# Which Paddle



## vuki (Feb 10, 2006)

I've finally decided to upgrade to a better paddle. From what i've heard, everyone that has made the switch from the viking paddle to another paddle have been happy with their decision.

I'm going to head down to a fishing/camping store this weekend as i've seen that they have a few paddles. Last time i was there they had the waikato.

I've pretty much decided on either the perception waikato or the northwest passage (i think thats what it's called). Is there much difference between these to, which one should i go for? Also how much would i expect to pay for either of these.

I've never tested any other paddle, so i can't really say anything bad about the viking one, but i have noticed that people on the water just breeze past me in their yaks.

Also just a quick question: Does anyone know how much postage for soft plastics from Mo tackle is?

Thanks


----------



## DGax65 (Jun 7, 2006)

Test as many paddles as you can before you make the decision to buy. Other than the hull, there is nothing as important as your paddle.

Check out this thread for more good paddle selection info:
http://www.akff.net/forum/viewtopic.php?t=4708


----------



## Dodge (Oct 12, 2005)

vuki said:


> Last time i was there they had the waikato.


I'm using the Waikato and happy with it, the Canoe Sports Simply Magic [at Anaconda] is similar blade and a fraction cheaper, both have glass shafts.

On the espri you will want a 222cms paddle to be comfortable and you will feel a marked improvement over the Viking paddle with either of the above


----------



## water_baby (Oct 26, 2005)

totally agree with the guys on nthis one. a paddle is your only means of propulsion, unless you employ the now retired ian thorpe and strap him on!

i personally use a perception northwest passage, 220cm paddle, with the long touring blades as opposed to the waikato which is the stumpier, squarer surface-are type paddle. works for me!

i think it a fibreglass/composite handle, and the blades are strong enough to push myself along the mudflats if im too lazy to get out and walk the yak across!

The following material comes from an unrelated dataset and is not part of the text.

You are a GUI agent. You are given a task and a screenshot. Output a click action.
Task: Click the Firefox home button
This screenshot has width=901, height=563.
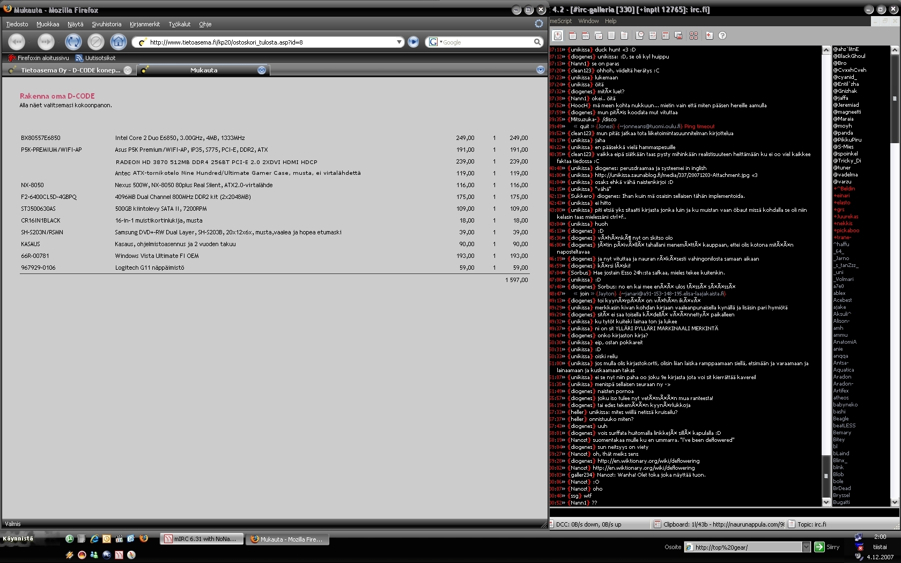coord(118,42)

another consideration is that the alloy handles are cold to the hand, while the glass/composite numbers are not. this might not mean much to a northener, but down here its cold in winter, and a paddle thatdoesnt freeze my fingers is a necessity, not a luxury!

whichever the decision, just make sure it feels right, and not too heavy!


----------



## Jay (May 26, 2006)

the waikato is the paddle thats coming with my new kayak. i was ment to ask you guys if its any good.

Jay


----------



## Polar (Sep 1, 2005)

An experienced kayaker told me the way to measure for a paddle is to stand with one arm raised above your head vertically - place paddle on its end and if your fingertips just reach or are near the top of the blade it is the right size for you.


----------



## Dodge (Oct 12, 2005)

Polar said:


> An experienced kayaker told me the way to measure for a paddle is to stand with one arm raised above your head vertically - place paddle on its end and if your fingertips just reach or are near the top of the blade it is the right size for you.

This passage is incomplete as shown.